Tuesday 2nd April 2013
1:3 staff:patient ratio needed to cut ED wait periods.
Emergency patients are more likely to be left on an ambulance stretcher for more than 30 minutes at the Hunter region’s three biggest hospitals – John Hunter, Maitland and the Calvary Mater – than elsewhere in the state.
Only 44% of those patients made it off a stretcher within the target time of 30 minutes in the last quarter of 2012, compared to the state average of 64%, according to the Bureau of Health Information’s Hospital Quarterly report. Maitland Hospital’s result of 43% tied with Hawkesbury District Health Service as the worst in the state.

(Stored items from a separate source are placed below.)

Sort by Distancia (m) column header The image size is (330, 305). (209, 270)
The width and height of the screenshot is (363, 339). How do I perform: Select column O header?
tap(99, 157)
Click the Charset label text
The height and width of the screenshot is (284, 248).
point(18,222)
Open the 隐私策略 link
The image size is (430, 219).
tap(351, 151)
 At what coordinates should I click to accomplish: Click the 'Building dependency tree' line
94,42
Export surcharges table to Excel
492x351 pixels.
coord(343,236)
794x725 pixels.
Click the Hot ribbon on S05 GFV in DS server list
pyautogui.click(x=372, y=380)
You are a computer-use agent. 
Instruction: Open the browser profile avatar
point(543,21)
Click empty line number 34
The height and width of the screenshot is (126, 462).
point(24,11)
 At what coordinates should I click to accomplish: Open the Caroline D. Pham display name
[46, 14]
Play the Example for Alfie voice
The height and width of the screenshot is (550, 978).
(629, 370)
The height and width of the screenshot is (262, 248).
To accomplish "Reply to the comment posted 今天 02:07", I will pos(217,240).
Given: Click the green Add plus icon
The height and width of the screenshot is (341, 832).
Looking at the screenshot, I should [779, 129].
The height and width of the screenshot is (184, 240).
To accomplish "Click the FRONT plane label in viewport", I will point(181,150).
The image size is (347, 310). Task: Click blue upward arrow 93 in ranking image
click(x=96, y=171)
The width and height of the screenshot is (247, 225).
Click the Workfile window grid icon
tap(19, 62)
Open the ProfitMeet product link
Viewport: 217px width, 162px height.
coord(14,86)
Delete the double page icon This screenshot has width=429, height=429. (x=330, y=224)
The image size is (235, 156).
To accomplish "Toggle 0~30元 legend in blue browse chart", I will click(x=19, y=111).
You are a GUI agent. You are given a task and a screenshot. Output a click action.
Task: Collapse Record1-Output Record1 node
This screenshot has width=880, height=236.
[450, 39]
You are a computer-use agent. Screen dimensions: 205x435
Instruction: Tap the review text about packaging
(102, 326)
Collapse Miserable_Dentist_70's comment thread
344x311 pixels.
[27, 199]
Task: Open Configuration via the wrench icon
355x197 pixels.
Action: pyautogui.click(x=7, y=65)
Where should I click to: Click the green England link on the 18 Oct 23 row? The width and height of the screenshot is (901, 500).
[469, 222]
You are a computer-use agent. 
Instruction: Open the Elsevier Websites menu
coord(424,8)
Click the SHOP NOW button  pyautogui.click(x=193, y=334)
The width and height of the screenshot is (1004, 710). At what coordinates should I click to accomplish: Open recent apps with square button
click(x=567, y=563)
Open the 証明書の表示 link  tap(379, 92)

The National Emergency Access Target for NSW requires 90% of patients arriving at hospital by ambulance to be transferred into the care of ED staff within 30 minutes.
The latest figures highlight the pressing need to establish a 1:3 minimum staffing ratio for emergency departments, said the NSWNMA’s delegate at Maitland Hospital, Jillian Thurlow.
“If someone comes in on an ambulance stretcher with chest pain and we have no bed available, ambulance officers are required to stay with that patient in the ambulance bay until a bed is available,” she said.
“When there are a number of ambulance crews waiting to offload patients they call in an ambulance release team, usually on overtime rates, to look after patients waiting for a hospital bed.
“A 1:3 ratio would allow ambulances to offload quicker so they can get back out on the road to attend to emergency calls.
“It would mean faster treatment for patients arriving by ambulance, faster response to calls for an ambulance and lower operating costs for the ambulance service.”